The skeptics point out the obvious counterweight. The bear case is that open standards eat proprietary fabrics for breakfast. If MCP becomes the universal handshake and every major system exposes a free, well governed MCP endpoint, then a paid intermediary fabric looks like rent extraction that buyers will route around the moment a credible open alternative matures. ServiceNow is betting that enterprises value a single governed plane more than they resent the toll. That bet has worked for years on workflow, but agents move faster and switch cheaper than the legacy systems ServiceNow grew up taxing.
What to Watch Next
In the next 30 days, watch the June 2026 general availability of the IT AI specialists and whether ServiceNow publishes consumption pricing for Action Fabric in plain numbers. Vague metering language is a tell that the company is still negotiating with large accounts who hate variable bills. Concrete per action pricing would signal confidence that the tollgate holds. Also watch how many of Nvidia's 17 Agent Toolkit adopters commit to routing through Action Fabric versus building direct integrations that bypass it.
Over 90 to 180 days, the security and risk AI specialists reach general availability in September 2026, which is the real test. Security operations is where autonomous action is both most valuable and most dangerous, and it is where buyers will demand the audit trail Action Fabric promises. Track whether SAP's MCP gateway and Workday's metering converge on a shared identity standard or fragment into competing tolls.

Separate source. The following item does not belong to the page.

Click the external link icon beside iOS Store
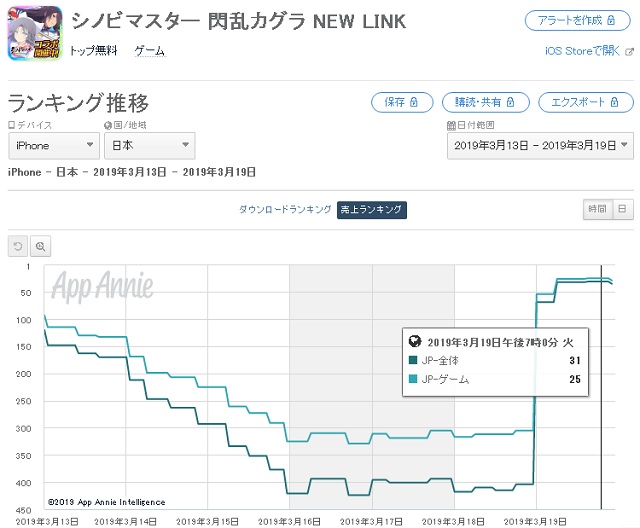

A fragmented agent economy with three rival gateways would slow enterprise adoption and hand the advantage back to the model labs pushing open standards.
The leading indicator to watch above all is pricing power. If ServiceNow's next two earnings calls show consumption revenue from agents growing faster than seat revenue declines, the toll booth thesis is proven and the stock rerates on it. If consumption revenue stalls while customers quietly build MCP based workarounds, the fabric becomes a feature rather than a franchise. The number that settles the debate is the percentage of agent traffic that ServiceNow can prove is paying to pass through, and that is the figure to demand from management.
In the agent economy, the company that owns the right to act will out earn the company that owns the right to think.
Key Takeaways
- Action Fabric forces every external AI agent to pass through a governed, billable gateway before touching ServiceNow data or workflows.
- IT AI specialists arrive in June 2026, with security and risk specialists reaching general availability in September 2026.
- The AI Control Tower expanded to discover, observe, govern, secure, and measure any AI across any enterprise system, not just ServiceNow native agents.
- SAP and Workday are building rival metered gateways, with SAP's Integration Suite MCP gateway shipping in Q2 2026.
- Margin is migrating from commoditized reasoning tokens to scarce permissioned action and provable governance, the layer ServiceNow is racing to tax.
Questions Worth Asking
- If model intelligence is converging and getting cheaper, is your real vendor lock in moving from the model layer down into the action and governance fabric without you noticing?
- When an autonomous agent updates a regulated system, who in your organization can produce the audit trail proving which agent acted, under whose authority, and whether policy allowed it?
- Would your agent strategy survive three competing proprietary gateways charging tolls, or are you assuming an open standard will keep the road free?